Once a plant spreads, by birds or by word of mouth (it’s so hardy!), it can keep going until it finds an area to take over. You may have seen the purple knapweed (Centaurea species) that grows by New England roadsides as an occasional visitor. Yet in the upper Great Plains it is the scourge of open spaces, where that particular ecosystem of soil, sun, rain, and lack of competing pests gives it free rein.
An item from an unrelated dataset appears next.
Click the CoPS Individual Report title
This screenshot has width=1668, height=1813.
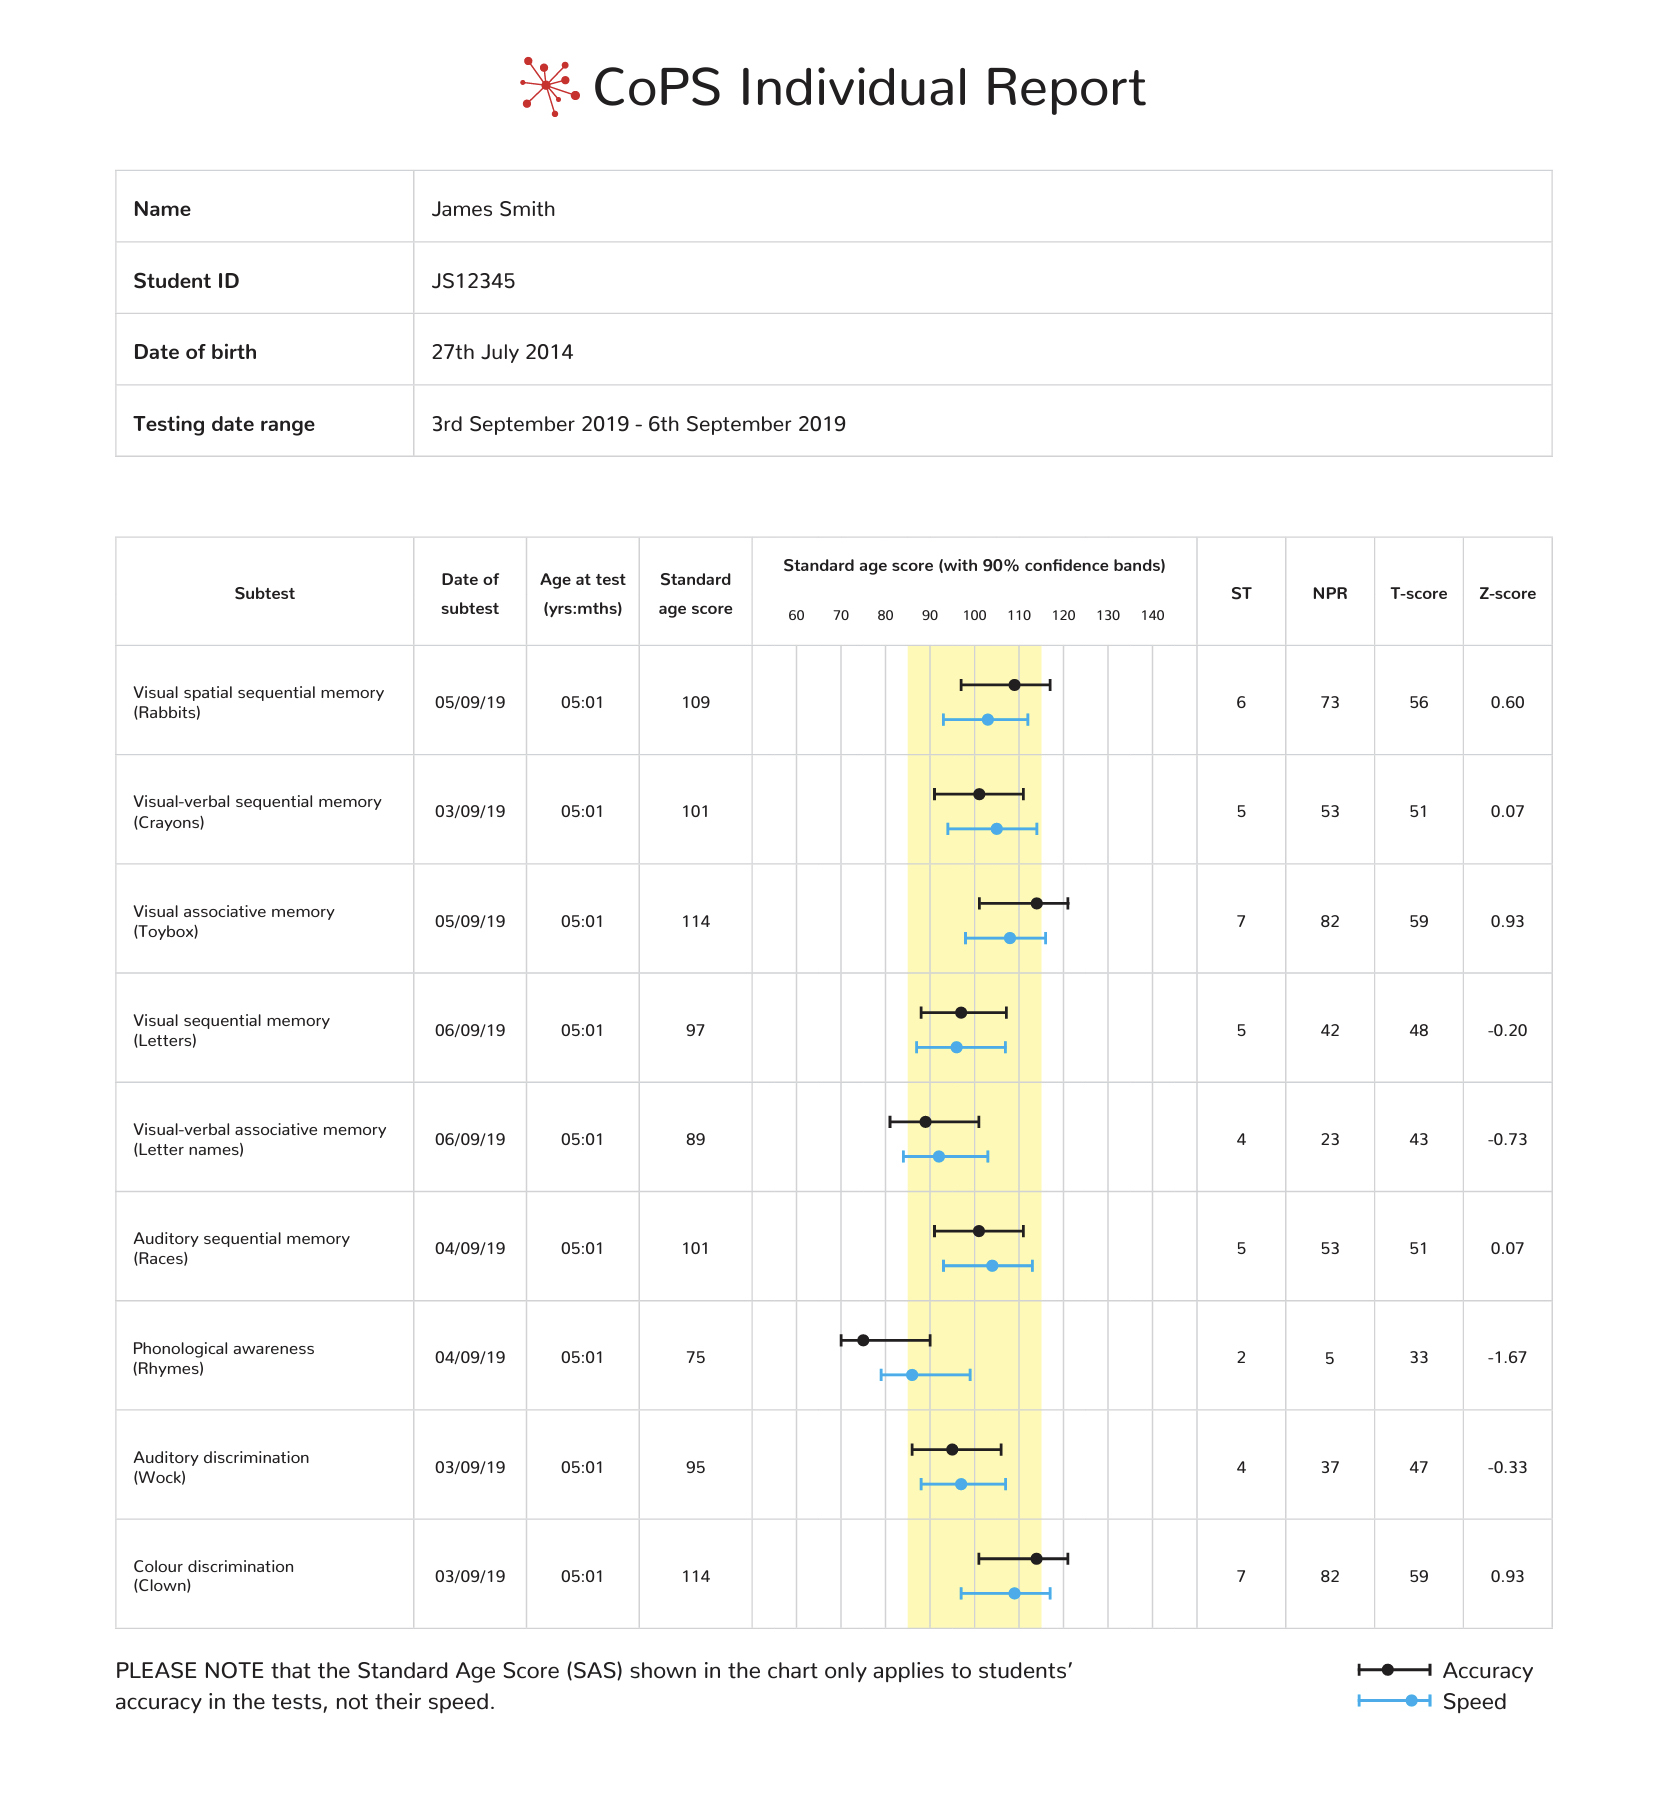click(869, 87)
Many garden plants have “escaped cultivation” to become pests. The Japanese, Chinese, and common privet are labeled invasive by a Kentucky herbarium curator. The winged euonymus (Euonymus alatus), the burning bush touted for its autumn color, survives in damp, dry, sunny, or shady areas (read, hardy) and is a problem in the East and Midwest woodland understory, the habitat of native laurels and viburnum, among others. Japanese honeysuckle (Lonicera japonica) is invasive in the same area; it has black or purple berries and separate leaves (native species have red to orange berries and leaves that join around the stem). A once-unique plant, the tamarisk tree—what feathery purple blooms! what an exotic heritage (Eurasia)!—is choking riverbank vegetation in the Southwest; it hogs groundwater, increases salinity through its dropped leaves, and is useless as a food for wildlife.
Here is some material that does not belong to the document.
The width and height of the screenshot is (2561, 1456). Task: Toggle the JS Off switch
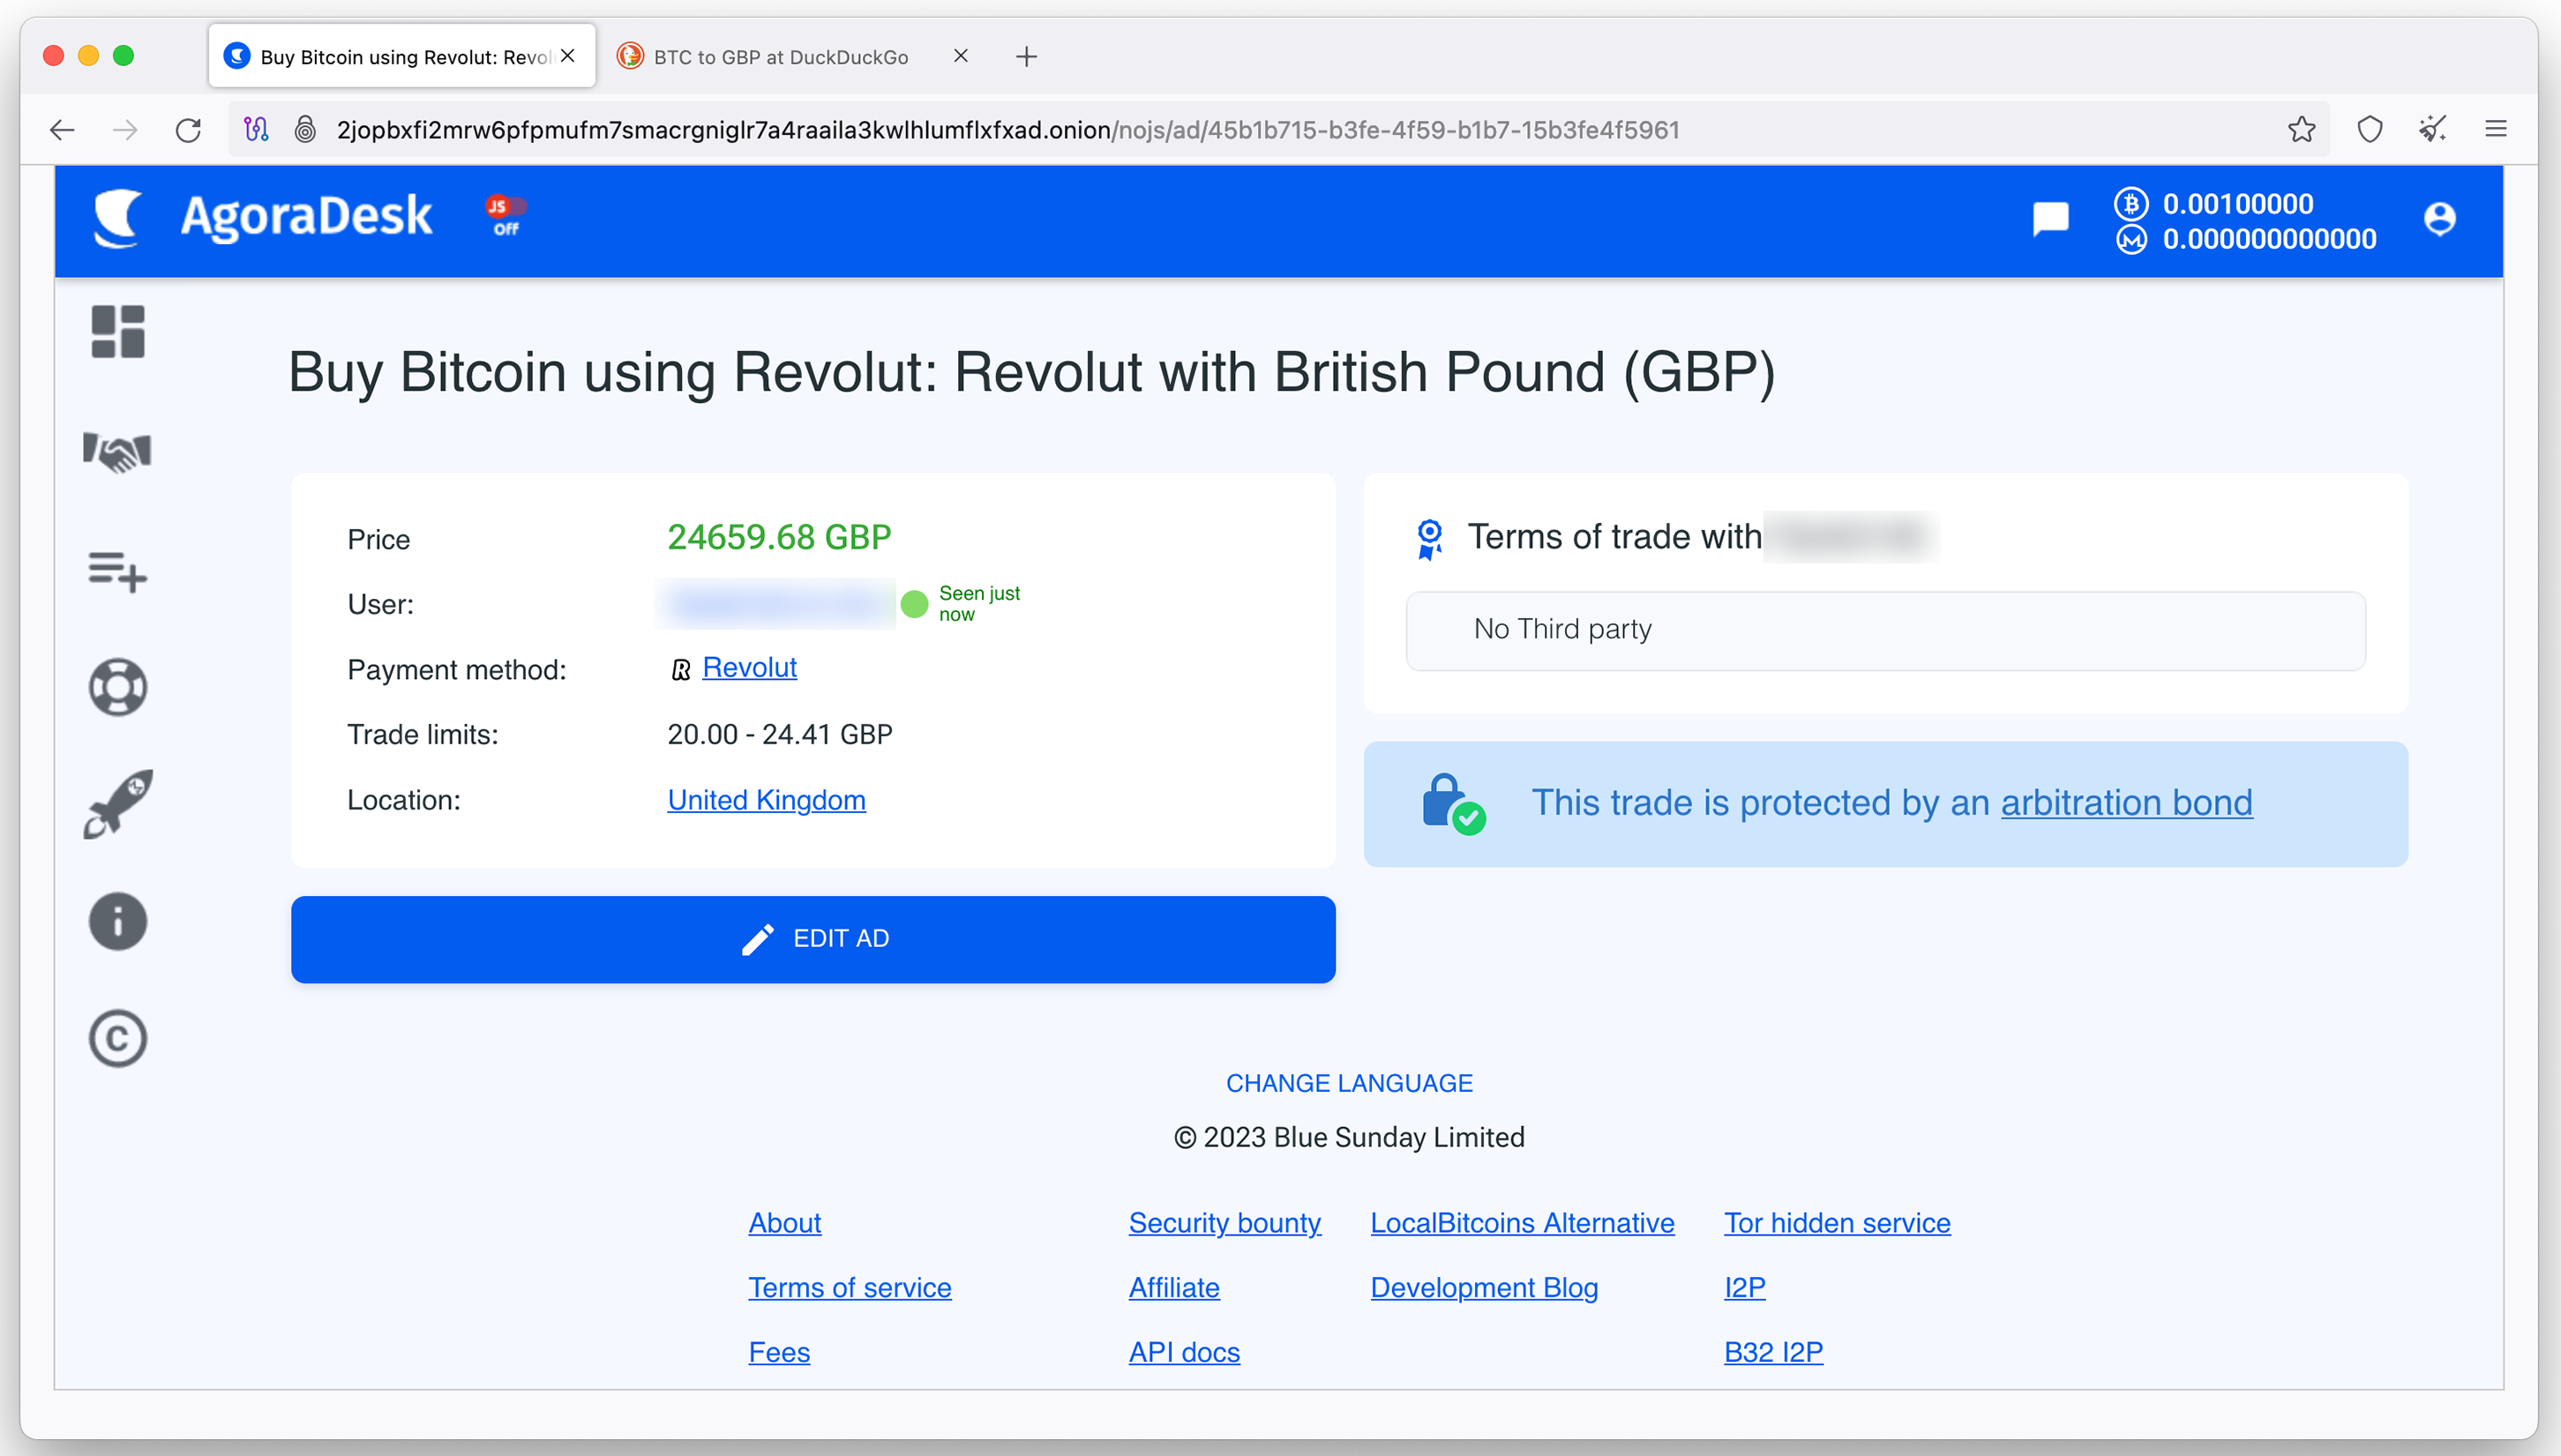click(x=506, y=216)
What to do? Don’t plant the invasive plants. Ever. I’m making up that rule, but I suspect it’s a good one. Be ruthless in your choices. My little rose will have to go, because some hungry blue jay can replant it ten miles away, to be replanted later by another bird, and so on. This book says even the so-called sterile purple loosestrife produces viable seeds, so don’t plant it. Catalogs are no help; many list the Russian olive (Elaegnus angustifolia) and autumn olive (E. umbellate)—hardy and drought-tolerant. Next time you drive down to Cape Cod, notice along the roadside that slivery green shrub, almost a tree. It’s the escaped olives.
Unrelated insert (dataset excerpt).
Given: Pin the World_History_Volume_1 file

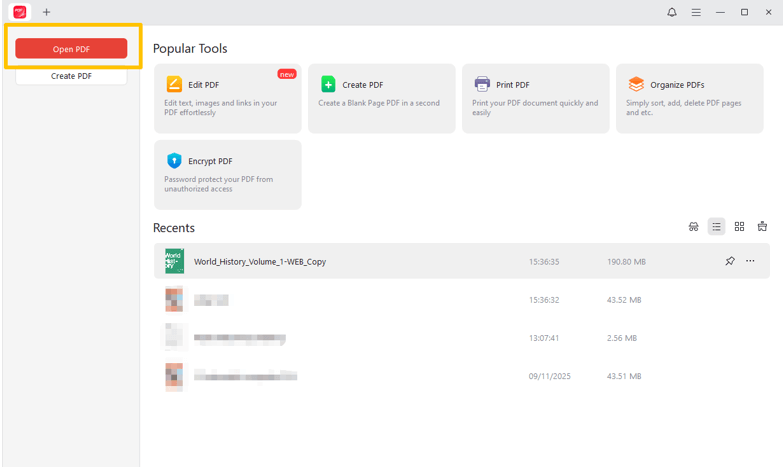Looking at the screenshot, I should (x=730, y=261).
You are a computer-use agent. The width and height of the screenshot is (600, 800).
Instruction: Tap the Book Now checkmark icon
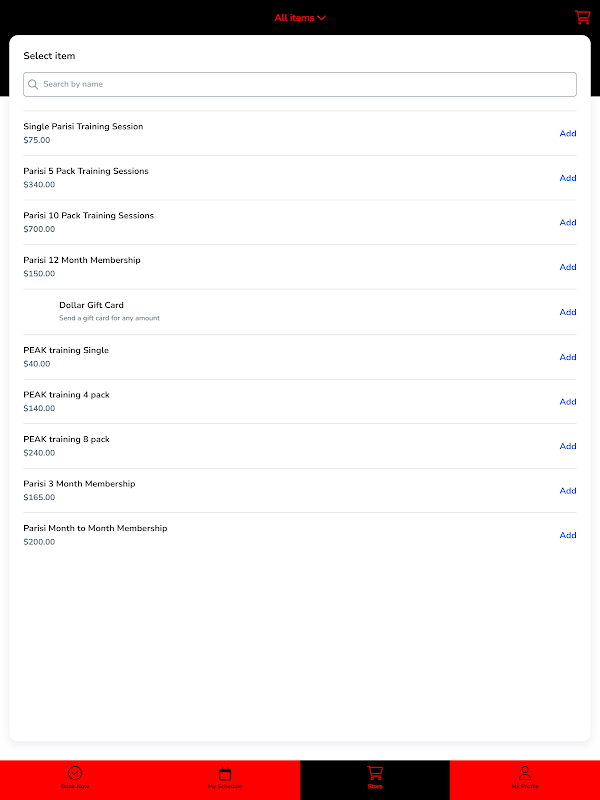tap(75, 773)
Instead, plant the native plants that these introduced species are crowding out (worried about modern extinctions? for the Franklinia tree, for example, it’s already too late; species introduced with the original colonists in the 1600s had taken its place in the Mid-Atlantic ecosystem by the 1800s). Try the New England Wildflower Society, the Audubon Society, or the Massachusetts Department of Agriculture for sources of native vegetation and books on the same. If you think you want an exotic “trophy” plant (I once wanted a tamarisk), find out its origins. This is worth thinking about and acting on, because making these choices will sustain instead of degrade the ecosystem.
We need look no farther than the Somerville bike path. Japanese knotweed (Fallopia japonica, or Polygonum cuspidatum), which covers great swaths of the path, our wild places, and our yards, was introduced by Frederick Law Olmstead as an excellent ornamental. It is, of course, hardy. But in it’s place we could have ten other species that cohabit our Northeast woodland ecosystem.
Native Alternatives to Invasive Plants, Brooklyn Botanic Garden. www.bbg.org
A Guide to Invasive Plants in Massachusetts, Paul Somers, Rachel Kramer, and Bill Brumback. Massachusetts Division of Fisheries and Wildlife, 2nd edition, 2008.